The capital sentencing scheme does not violate the Eighth Amendment by failing to distinguish defendants sentenced to death from other defendants. (People v. Thomas, supra, 51 Cal.4th at p. 506, 121 Cal.Rptr.3d 521, 247 P.3d 886; People v. Schmeck (2005) 37 Cal.4th 240, 304, 33 Cal.Rptr.3d 397, 118 P.3d 451 (Schmeck.) Section 190.3, factor (a), establishing the circumstances of the crime as a sentencing factor, does not result in arbitrary and capricious capital sentences. (Thomas, at p. 506; Schmeck, at p. 304, 33 Cal.Rptr.3d 397, 118 P.3d 451.) The absence of instructions on the need for a unanimous determination of aggravating facts, or as to the burden of proof for determining whether aggravating factors outweigh mitigating factors, does not violate the Sixth, Eighth, or Fourteenth Amendments to the federal Constitution. (Thomas, at p. 506; Schmeck, at p. 304, 33 Cal.Rptr.3d 397, 118 P.3d 451.) CALJIC No. 8.85 does not violate the Sixth, Eighth, or Fourteenth Amendments by including vague factors, by failing to delete inapplicable factors or differentiate between aggravating and mitigating factors, by using the adjectives “extreme” and “substantial,” or by omitting a burden of proof as to either mitigation or aggravation. (Souza, supra, 54 Cal.4th at p. 140, 141 Cal.Rptr.3d 419, 277 P.3d 118; Schmeck, at p. 305, 33 Cal.Rptr.3d 397, 118 P.3d 451.)

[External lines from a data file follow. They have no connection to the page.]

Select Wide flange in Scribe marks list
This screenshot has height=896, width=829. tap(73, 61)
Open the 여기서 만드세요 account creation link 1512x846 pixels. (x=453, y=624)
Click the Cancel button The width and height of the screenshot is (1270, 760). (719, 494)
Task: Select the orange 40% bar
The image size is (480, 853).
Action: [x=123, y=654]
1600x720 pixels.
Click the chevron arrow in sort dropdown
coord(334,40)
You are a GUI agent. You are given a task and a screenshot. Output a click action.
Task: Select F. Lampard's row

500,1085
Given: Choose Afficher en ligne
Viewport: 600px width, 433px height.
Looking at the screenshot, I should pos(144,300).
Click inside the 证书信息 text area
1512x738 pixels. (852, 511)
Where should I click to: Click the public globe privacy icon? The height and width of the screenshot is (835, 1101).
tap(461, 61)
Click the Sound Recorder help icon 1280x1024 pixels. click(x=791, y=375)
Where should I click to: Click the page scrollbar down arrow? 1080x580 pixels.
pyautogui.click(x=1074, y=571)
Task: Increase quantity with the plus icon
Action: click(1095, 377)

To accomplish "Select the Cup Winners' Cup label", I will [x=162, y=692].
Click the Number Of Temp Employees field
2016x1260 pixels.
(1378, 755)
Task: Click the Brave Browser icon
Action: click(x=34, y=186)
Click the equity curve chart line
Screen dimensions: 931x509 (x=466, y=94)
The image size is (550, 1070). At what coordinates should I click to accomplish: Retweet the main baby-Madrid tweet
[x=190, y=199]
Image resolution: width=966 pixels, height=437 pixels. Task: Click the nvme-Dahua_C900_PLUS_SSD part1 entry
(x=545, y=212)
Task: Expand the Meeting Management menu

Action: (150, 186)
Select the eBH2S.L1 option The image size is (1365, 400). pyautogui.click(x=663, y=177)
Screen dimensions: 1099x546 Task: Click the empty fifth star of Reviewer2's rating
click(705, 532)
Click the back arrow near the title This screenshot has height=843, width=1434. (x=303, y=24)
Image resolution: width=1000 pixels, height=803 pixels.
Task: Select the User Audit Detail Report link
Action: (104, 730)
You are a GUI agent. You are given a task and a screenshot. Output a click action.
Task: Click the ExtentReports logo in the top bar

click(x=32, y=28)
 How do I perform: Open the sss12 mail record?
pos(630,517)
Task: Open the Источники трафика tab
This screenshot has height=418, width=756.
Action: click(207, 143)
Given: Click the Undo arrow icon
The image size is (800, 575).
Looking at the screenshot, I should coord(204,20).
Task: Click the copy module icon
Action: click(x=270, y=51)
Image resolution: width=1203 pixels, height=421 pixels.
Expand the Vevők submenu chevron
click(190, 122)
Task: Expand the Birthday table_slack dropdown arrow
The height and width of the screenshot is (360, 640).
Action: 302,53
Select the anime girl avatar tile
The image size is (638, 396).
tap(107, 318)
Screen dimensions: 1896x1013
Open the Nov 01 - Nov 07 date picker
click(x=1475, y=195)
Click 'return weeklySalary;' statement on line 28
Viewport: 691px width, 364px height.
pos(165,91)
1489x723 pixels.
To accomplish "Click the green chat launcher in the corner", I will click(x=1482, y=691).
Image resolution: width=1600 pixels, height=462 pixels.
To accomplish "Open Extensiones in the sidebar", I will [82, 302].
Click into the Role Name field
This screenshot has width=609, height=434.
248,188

The death penalty scheme does not violate international law, including The International Covenant on Civil and Political Rights. (Souza, supra, 54 Cal.4th at p. 142, 141 Cal.Rptr.3d 419, 277 P.3d 118; Schmeck, supra, 37 Cal.4th at p. 305, 33 Cal.Rptr.3d 397, 118 P.3d 451.) Introducing the facts underlying a prior conviction at the penalty phase does not violate the double jeopardy clauses of the federal or state Constitutions. (People v. Stansbury (1993) 4 Cal.4th 1017, 1072, 17 Cal.Rptr.2d 174, 846 P.2d 756; People v. Bacigalupo (1991) 1 Cal.4th 103, 134–135, 2 Cal.Rptr.2d 335, 820 P.2d 559.) Allowing a jury that has convicted the defendant of first degree murder to decide if he has committed other criminal activity does not violate the right to an unbiased decisionmaker under the Sixth, Eighth, and Fourteenth Amendments to the federal Constitution. (People v. Hawthorne (1992) 4 Cal.4th 43, 77, 14 Cal.Rptr.2d 133, 841 P.2d 118; People v. Medina (1990) 51 Cal.3d 870, 907, 274 Cal.Rptr. 849, 799 P.2d 1282.) Written findings on aggravating circumstances are not required by federal due process considerations or the Eighth Amendment. (Souza, at p. 142, 141 Cal.Rptr.3d 419, 277 P.3d 118; People v. Thomas, supra, 51 Cal.4th at p. 506, 121 Cal.Rptr.3d 521, 247 P.3d 886.)
Finally, without supporting authority, defendant asserts that the state's likely failure to provide him with habeas corpus counsel in a timely manner violates his right to counsel, confrontation, and to appear and defend under the Sixth Amendment. He contends this situation constitutes cruel and unusual punishment under the Eighth Amendment, and a violation of due process under the Fourteenth Amendment. These claims are entirely speculative. We reject them.
The judgment is affirmed.
WE CONCUR: CANTIL–SAKAUYE, C.J., KENNARD, BAXTER, WERDEGAR, CHIN, and LIU, JJ.